An exo-type cellulase (Ex-1) was extracted from Irpex lacteus (Polyporus tulipiferae) and purified essentially to homogeneity. This cellulase attacked cellulosic substrates in an exo-wise fashion to produce almost exclusively cellobiose. In contrast, Ex-1 was found to attack beta-glucans having beta-(1----3)- and beta-(1----4)-mixed linkages in a way similar to an endo-type cellulase. The products formed from barley glucan by Ex-1 were 3(2)-O-beta-D-cellobiosyl-cellobiose much greater than 3(2)-O-beta-D-glucosyl-cellobiose greater than cellobiose much greater than or equal to cellotriose much greater than glucose in the early stage, but no laminaribiose was produced.
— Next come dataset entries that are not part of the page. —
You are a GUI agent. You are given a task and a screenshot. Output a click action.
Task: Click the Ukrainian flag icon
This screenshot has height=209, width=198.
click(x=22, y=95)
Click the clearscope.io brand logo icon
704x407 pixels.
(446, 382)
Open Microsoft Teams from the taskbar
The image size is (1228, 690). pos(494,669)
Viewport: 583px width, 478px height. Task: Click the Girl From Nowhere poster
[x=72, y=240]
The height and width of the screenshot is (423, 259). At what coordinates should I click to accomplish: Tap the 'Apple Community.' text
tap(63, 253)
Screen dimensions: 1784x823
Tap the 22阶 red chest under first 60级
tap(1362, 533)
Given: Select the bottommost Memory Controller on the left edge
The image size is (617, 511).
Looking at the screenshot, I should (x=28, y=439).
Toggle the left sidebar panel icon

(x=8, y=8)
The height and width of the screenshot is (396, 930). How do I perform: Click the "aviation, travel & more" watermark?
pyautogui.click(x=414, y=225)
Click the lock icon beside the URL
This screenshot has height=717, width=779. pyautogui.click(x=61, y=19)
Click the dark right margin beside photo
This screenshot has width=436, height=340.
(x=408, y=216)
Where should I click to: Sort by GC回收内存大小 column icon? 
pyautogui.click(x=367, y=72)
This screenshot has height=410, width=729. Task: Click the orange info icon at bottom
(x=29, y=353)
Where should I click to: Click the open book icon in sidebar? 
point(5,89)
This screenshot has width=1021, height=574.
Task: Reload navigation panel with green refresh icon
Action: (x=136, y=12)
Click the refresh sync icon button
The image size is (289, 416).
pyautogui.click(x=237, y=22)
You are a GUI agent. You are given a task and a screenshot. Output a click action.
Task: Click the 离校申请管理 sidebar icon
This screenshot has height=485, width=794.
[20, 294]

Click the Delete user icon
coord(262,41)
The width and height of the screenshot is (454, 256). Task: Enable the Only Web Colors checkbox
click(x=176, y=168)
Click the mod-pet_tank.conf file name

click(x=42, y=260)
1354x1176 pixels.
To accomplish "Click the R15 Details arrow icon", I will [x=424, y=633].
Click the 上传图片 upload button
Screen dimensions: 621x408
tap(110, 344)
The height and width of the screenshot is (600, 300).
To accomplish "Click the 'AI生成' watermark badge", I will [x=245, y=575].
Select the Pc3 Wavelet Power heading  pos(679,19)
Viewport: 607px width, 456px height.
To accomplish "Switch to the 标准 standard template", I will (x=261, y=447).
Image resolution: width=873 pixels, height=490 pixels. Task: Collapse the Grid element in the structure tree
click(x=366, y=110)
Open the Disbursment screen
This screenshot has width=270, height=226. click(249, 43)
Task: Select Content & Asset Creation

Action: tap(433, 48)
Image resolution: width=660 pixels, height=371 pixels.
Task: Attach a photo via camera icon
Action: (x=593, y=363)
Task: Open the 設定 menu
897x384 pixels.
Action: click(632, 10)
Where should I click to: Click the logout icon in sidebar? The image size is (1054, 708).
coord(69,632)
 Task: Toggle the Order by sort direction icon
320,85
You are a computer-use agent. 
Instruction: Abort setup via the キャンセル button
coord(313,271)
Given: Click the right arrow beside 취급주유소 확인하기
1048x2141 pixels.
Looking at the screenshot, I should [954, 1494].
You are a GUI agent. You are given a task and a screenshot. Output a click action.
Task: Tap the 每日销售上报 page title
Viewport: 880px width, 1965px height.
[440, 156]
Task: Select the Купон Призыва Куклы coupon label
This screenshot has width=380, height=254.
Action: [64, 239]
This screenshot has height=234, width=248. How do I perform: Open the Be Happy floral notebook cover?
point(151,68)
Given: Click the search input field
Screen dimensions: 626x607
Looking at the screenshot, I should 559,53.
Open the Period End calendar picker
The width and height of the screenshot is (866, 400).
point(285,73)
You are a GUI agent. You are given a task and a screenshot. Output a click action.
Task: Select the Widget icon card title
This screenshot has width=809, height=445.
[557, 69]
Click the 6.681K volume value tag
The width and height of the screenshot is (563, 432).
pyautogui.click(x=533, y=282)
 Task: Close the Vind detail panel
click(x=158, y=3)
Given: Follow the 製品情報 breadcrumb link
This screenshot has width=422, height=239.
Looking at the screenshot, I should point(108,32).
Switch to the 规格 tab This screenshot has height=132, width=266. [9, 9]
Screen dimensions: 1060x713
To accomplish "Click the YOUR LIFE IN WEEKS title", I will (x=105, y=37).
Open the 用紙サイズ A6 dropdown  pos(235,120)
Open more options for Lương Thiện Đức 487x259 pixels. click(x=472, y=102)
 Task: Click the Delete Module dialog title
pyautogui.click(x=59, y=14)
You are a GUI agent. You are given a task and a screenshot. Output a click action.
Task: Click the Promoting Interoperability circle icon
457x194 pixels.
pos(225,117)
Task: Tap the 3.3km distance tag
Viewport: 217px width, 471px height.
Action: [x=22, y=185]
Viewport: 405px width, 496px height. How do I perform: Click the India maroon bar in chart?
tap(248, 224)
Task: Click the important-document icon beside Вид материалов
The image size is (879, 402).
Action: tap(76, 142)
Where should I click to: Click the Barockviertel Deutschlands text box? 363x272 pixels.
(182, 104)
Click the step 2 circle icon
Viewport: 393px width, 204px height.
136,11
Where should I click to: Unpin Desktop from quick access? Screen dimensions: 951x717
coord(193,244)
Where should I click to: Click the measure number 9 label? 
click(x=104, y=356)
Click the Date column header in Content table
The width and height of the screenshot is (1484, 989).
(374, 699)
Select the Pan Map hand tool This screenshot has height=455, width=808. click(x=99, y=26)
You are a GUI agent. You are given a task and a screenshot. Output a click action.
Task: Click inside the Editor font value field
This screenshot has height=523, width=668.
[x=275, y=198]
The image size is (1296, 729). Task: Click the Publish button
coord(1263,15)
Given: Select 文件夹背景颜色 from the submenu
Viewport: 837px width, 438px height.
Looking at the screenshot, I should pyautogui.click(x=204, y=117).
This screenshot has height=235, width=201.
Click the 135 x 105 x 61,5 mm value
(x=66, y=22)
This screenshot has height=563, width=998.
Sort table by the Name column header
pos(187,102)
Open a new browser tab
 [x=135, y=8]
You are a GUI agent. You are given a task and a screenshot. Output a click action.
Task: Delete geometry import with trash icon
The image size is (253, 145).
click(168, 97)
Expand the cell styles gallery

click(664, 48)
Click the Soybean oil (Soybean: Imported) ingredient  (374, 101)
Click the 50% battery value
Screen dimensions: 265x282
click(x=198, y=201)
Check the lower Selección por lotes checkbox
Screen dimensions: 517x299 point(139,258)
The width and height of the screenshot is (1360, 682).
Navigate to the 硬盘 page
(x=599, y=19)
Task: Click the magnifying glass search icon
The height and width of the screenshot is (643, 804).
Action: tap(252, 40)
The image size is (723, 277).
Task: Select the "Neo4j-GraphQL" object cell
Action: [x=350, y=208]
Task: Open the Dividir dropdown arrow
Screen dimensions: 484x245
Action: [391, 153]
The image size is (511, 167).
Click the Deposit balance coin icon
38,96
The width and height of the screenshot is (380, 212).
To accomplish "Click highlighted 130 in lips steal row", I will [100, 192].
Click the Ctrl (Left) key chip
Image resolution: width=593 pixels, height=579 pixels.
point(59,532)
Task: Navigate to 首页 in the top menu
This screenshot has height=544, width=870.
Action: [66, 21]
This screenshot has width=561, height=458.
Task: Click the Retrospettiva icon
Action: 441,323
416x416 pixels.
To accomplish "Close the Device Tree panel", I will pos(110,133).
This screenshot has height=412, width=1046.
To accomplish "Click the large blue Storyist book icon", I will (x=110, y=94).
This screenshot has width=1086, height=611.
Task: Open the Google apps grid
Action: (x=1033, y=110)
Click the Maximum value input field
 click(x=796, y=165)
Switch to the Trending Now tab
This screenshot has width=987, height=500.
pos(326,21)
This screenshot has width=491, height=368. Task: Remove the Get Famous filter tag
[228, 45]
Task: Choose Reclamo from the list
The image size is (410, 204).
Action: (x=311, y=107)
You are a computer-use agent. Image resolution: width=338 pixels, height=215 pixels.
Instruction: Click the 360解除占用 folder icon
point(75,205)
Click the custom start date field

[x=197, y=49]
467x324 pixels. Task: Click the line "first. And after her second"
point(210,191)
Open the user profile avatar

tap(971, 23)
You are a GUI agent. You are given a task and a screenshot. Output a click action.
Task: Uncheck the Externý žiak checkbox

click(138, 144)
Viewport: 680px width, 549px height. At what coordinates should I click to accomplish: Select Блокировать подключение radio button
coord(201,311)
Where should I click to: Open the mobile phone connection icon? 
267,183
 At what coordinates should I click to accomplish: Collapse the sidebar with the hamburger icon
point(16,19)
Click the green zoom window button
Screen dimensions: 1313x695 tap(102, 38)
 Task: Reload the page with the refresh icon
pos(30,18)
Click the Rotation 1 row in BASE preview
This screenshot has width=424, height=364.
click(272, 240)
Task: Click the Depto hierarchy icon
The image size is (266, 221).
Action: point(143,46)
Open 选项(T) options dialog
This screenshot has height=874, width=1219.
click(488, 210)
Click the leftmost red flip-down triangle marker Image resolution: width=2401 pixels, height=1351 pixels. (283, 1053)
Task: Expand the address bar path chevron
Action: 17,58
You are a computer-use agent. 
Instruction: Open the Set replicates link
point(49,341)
An endo-type cellulase (En-1) obtained from the same fungus also hydrolyzed beta-glucans but in a typical endo-wise fashion and the products from barley glucan were 3(2)-O-beta-D-glucosyl-cellobiose much greater than 3(2)-O-beta-D-cellobiosyl-cellobiose greater than cellobiose much greater than laminaribiose; no glucose or cellotriose was produced. Thus, it seems likely that En-1 can attack any intramolecular linkage of beta-glucan, while Ex-1 requires the presence of at least cellobiosyl residues adjacent to a beta-(1----3)-D-linked glucosyl residue. This finding, together with the mode of hydrolysis of cellulosic substrates by Ex-1, suggests that the stereochemical structure of successive beta-(1----4)-cellobiosyl residues inserted by beta-(1----3)-D-glucosidic linkage is permissible in the action of Ex-1, although this enzyme prefers the beta-(1----4)-linked cellobiosyl sequence.